START Input
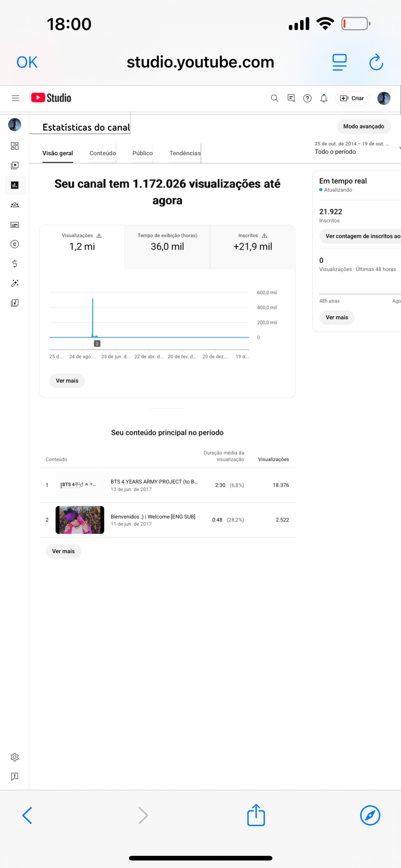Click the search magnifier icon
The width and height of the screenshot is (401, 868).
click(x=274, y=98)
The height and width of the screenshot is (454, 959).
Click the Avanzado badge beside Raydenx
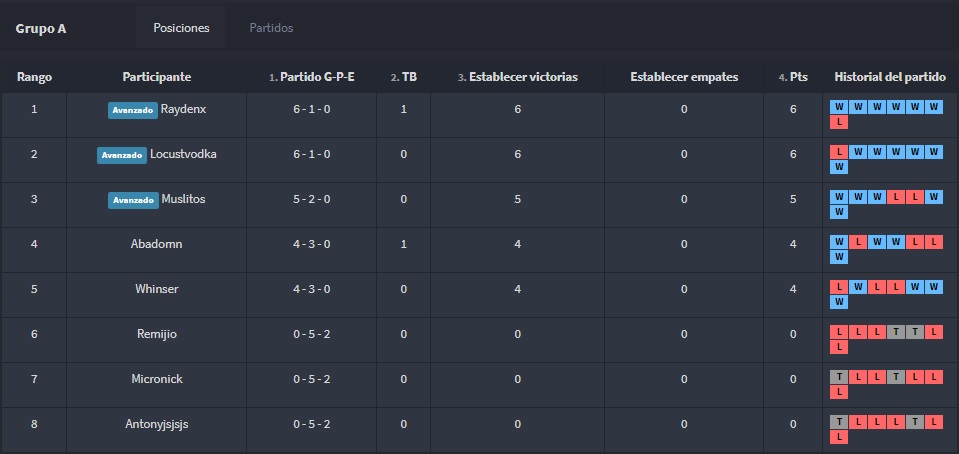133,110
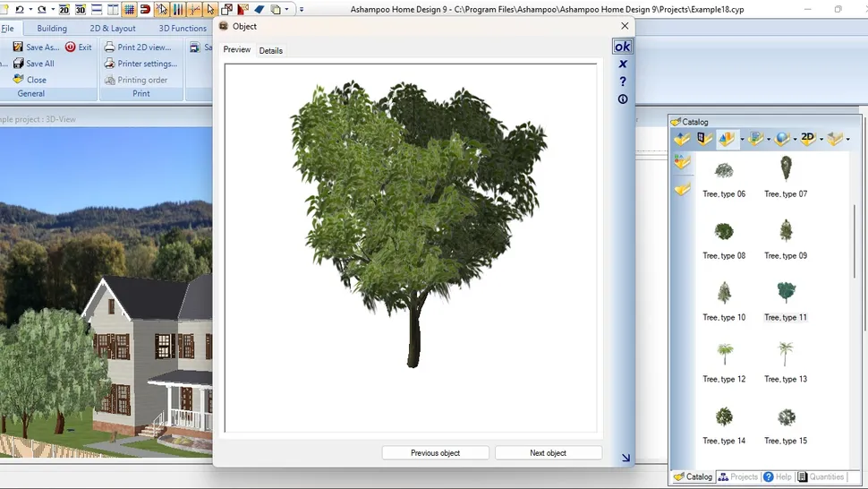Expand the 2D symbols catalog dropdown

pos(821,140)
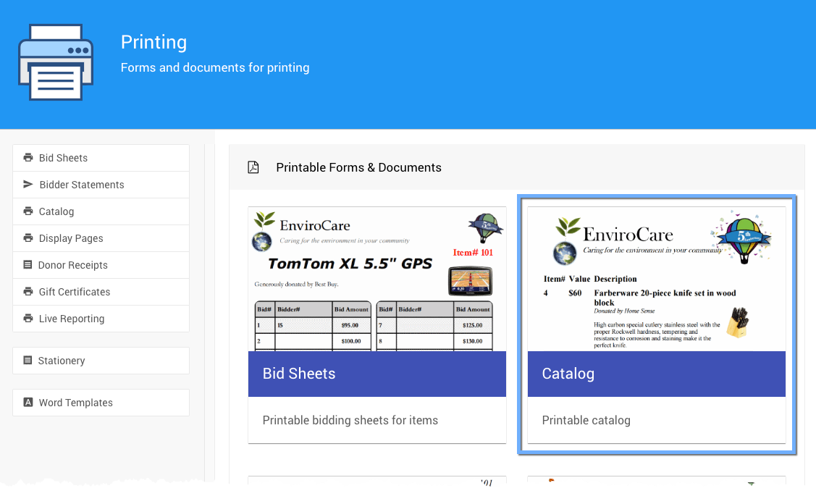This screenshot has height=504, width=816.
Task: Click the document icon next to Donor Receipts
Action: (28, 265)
END Input
■ Work request:
Everything from the line containing "The height and" through the end of the data should be printed exactly, line for line, except the pictures.

■ Output below:
The height and width of the screenshot is (454, 959).
Click the Avanzado badge beside Raydenx
133,110
Expand the 2D symbols catalog dropdown

pos(821,140)
This screenshot has height=504, width=816.
Task: Click the document icon next to Donor Receipts
Action: (28, 265)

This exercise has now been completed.